In dem Bescheid über die gesonderte Feststellung des Gewinns aus selbstständiger Arbeit für 2002 erhöhte das beklagte FA den erklärten Gewinn um den Gewinnzuschlag für ein weiteres Jahr mit der Begründung, die Ansparrücklage habe für zwei volle Wirtschaftsjahre bestanden.
Entscheidung
Der BFH bestätigte das die Klage abweisende Urteil des FG. Zu Recht habe das FG den Gewinnzuschlag für die im Jahr 2000 gebildete und buchungstechnisch am 31.10.2002 aufgelöste Rücklage nach § 7g EStG auch mit 6 % des Rücklagenbetrags für das Streitjahr 2002 und da mit insgesamt für beide Jahre, in denen die Rücklage bestanden hat, mit 12 % dieses Betrags bemessen.
Hinweis
1. Gem. § 7g Abs. 3 EStG i.d.F. des Streitjahrs 2002 können Steuerpflichtige, die den Gewinn durch Bestandsvergleich ermitteln, für die künftige Anschaffung oder Herstellung eines neuen beweglichen Wirtschaftsguts des Anlagevermögens eine den Gewinn mindernde Rücklage bilden. Nach Maßgabe des § 7g Abs. 4 S. 2 EStG muss sie Gewinn erhöhend aufgelöst werden, wenn sie am Ende des zweiten auf ihre Bildung folgenden Wirtschaftsjahrs noch vorhanden ist. Dabei ist der Gewinn im Wirtschaftsjahr der Auflösung um 6 % des aufgelösten Rücklagebetrags für jedes volle Wirtschaftsjahr zu erhöhen, indem die Rücklage bestanden hat.

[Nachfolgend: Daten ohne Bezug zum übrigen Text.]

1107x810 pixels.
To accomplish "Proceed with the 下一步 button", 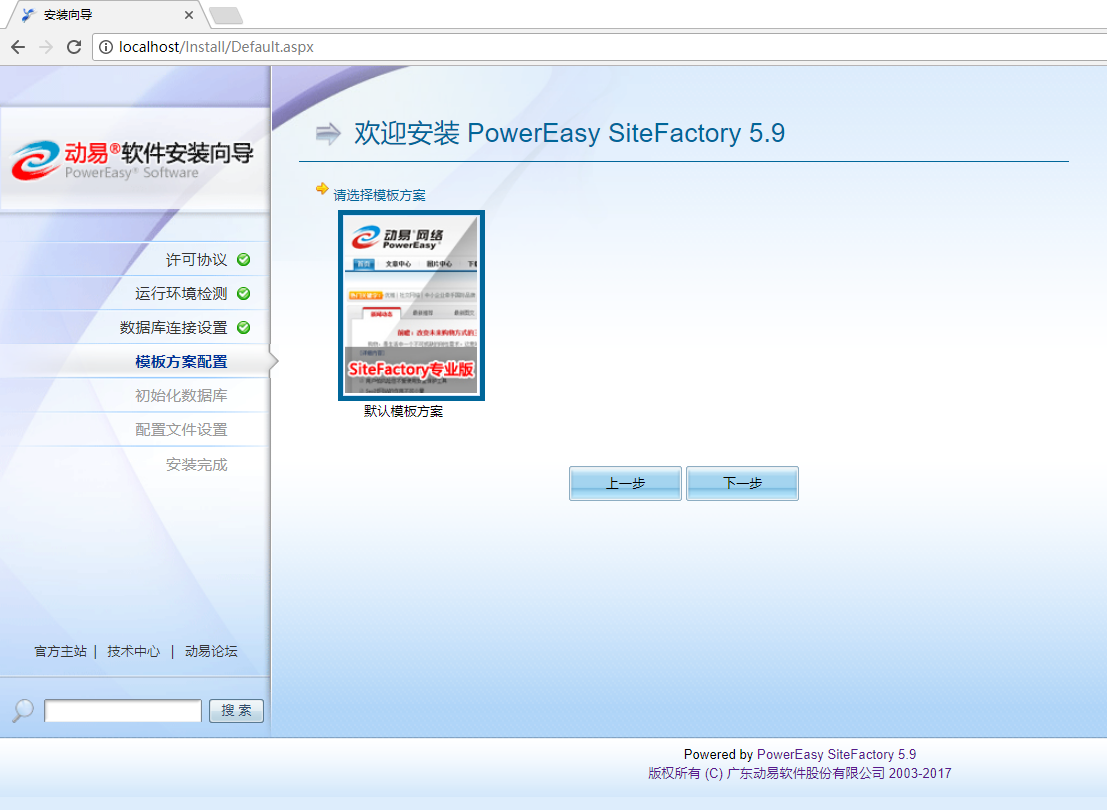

2. Diese Regelungen gelten für Steuerpflichtige, die ihren Gewinn durch Überschussrechnung nach § 4 Abs. 3 EStG ermitteln, mit der Maßgabe entsprechend, dass die Bildung der Rücklage als Betriebsausgabe (Abzug) und ihre Auflösung als Betriebseinnahme (Zuschlag) zu behandeln ist. Der Zeitraum zwischen Abzug und Zuschlag gilt als Zeitraum, in dem die Rücklage bestanden hat (§ 7g Abs. 6 EStG).
3. Der Steuerpflichtige hat ein Wahlrecht zur Bildung einer Ansparrücklage. Bei Aufgabe der begünstigten und nicht realisierten Investitionsplanung kann er die Ansparrücklage auch vorzeitig, d.h. bei Gewinnermittlung durch Bestandsvergleich bereits zum Ende des ersten Wirtschaftsjahrs nach ihrer Bildung, auflösen (BFH, Urteil vom 21.09.2005, X R 32/03, BFH/PR 2006, 57).
4. Der in diesem Fall nach § 7g Abs. 5 EStG anzusetzende Gewinnzuschlag"für jedes volle Wirtschaftsjahr, in dem die Rücklage bestanden hat", betrifft auch Wirtschaftsjahre, in denen es unterjährig zu einer Betriebsaufgabe oder -veräußerung kommt. Solche (Rumpf-)Wirtschaftsjahre gelten als vollgültiges Wirtschaftsjahr.
5. In der finanzgerichtlichen Rechtsprechung und im nachgewiesenen Schrifttum wird allerdings die im Streitfall zu entscheidende Rechtsfrage kontrovers erörtert, ob der Gewinnzuschlag dadurch vermieden werden kann, dass die Rücklage unterjährig aufgelöst wird.
6. Der VIII. Senat des BFH hat sich der Auffassung angeschlossen, wonach der Zuschlag aufgrund einer unterjährigen Auflösung der Rücklage nicht vermieden werden kann. Der IV. Senat des BFH hatte bereits in seinem im Leitsatz zitierten Urteil im Zusammenhang mit der dort zu entscheidenden Frage, ob ein Überschussrechner eine Ansparrücklage wirksam gebildet hatte, darauf hingewiesen, dass eine solche Rücklage nicht während eines Wirtschaftsjahrs aufgelöst werden könne.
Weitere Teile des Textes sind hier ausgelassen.